Primate Monocytes - CD14, CD16 - Ziegler-Heitbrock

Altered proportion of CCR2+ and CX3CR1+ circulating monocytes in neovascular age-related macular degeneration and polypoidal choroidal vasculopathy.

Abstract

BACKGROUND: We investigated the expression of chemokine receptors CCR2 (C-C chemokine receptor) 2 and CX3CR1 (C-X3-C receptor 1) on circulating monocyte subsets in patients with neovascular age-related macular degeneration (AMD) and patients with polypoidal choroidal vasculopathy (PCV). METHODS: We recruited patients with neovascular AMD, patients with PCV and age-matched healthy controls for this prospective case-control study. All participants underwent comprehensive clinical examination and imaging. Freshly sampled venous blood was prepared for flow cytometry, where we determined the proportion of CCR2+ - and CX3CR1+ -positive cells in monocyte subsets identified using monocyte identification and subgrouping surface markers CD14, CD16 and HLA-DR. RESULTS: Patients with neovascular AMD had significantly increased proportion of CCR2+ and CX3CR1+ non-classical monocytes.
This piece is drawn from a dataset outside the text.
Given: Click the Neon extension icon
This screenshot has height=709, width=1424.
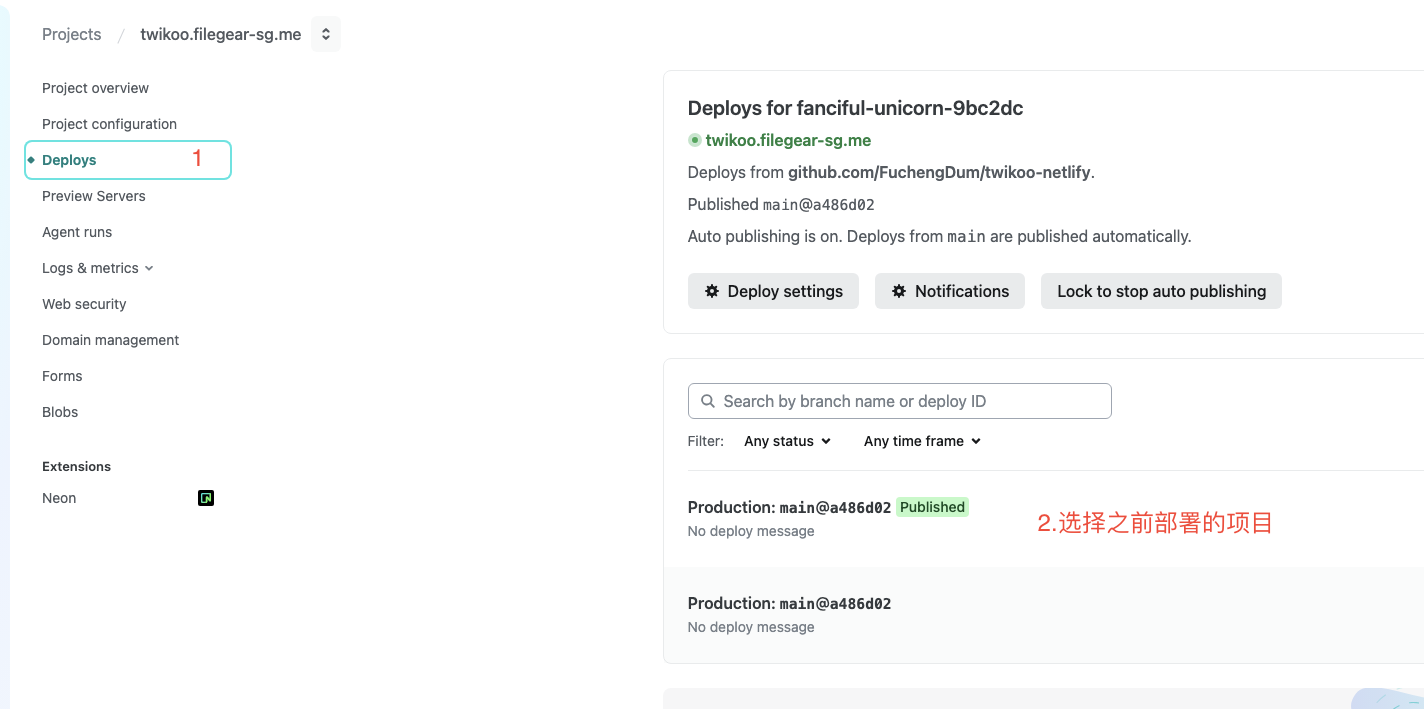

PCV type 1 was associated with significantly increased CCR2+ and CX3CR1+ in all monocyte subsets when compared to PCV type 2. CONCLUSIONS: Neovascular AMD is associated with increased expression of angiogenesis-associated chemokine receptors in the pro-inflammatory non-classical monocytes. PCV differs from neovascular AMD immunologically and show immunological heterogeneity across angiographic subtypes.